Arantxa Sánchez Vicario was the defending champion but did not compete that year. Conchita Martínez won in the final 6–1, 6–0 against Martina Hingis.

==Seeds==
A champion seed is indicated in bold text while text in italics indicates the round in which that seed was eliminated.
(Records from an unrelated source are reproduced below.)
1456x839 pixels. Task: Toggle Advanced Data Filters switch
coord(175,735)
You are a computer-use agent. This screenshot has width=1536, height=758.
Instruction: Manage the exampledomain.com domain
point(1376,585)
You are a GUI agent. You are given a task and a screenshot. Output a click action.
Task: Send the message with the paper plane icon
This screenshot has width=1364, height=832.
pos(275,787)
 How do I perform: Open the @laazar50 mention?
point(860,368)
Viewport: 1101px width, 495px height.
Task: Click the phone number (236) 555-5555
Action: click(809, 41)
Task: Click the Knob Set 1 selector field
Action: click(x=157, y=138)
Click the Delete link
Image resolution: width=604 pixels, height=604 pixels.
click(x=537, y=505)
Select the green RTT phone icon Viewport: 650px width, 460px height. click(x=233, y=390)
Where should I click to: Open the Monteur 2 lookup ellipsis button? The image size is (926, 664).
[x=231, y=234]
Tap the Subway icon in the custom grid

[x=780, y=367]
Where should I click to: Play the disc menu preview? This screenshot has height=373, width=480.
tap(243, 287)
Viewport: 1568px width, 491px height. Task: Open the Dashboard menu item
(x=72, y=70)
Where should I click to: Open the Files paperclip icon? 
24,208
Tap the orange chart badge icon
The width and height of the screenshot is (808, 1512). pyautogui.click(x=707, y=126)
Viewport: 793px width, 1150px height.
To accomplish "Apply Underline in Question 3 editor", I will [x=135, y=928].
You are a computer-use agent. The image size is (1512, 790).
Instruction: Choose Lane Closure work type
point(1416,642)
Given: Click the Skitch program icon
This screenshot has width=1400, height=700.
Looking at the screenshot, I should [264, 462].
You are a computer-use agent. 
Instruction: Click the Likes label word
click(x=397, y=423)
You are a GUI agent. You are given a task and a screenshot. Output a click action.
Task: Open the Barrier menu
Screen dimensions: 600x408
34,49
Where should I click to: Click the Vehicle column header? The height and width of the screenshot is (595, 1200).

The top four seeds received a bye to the second round.

1. FRA Mary Pierce (second round)
2. ESP Conchita Martínez (champion)
3. CZE Jana Novotná (second round)
4. BUL Magdalena Maleeva (semifinals)
5. GER Anke Huber (semifinals)
6. NED Brenda Schultz (second round)
7. AUT Judith Wiesner (quarterfinals)
8. GER Barbara Rittner (quarterfinals)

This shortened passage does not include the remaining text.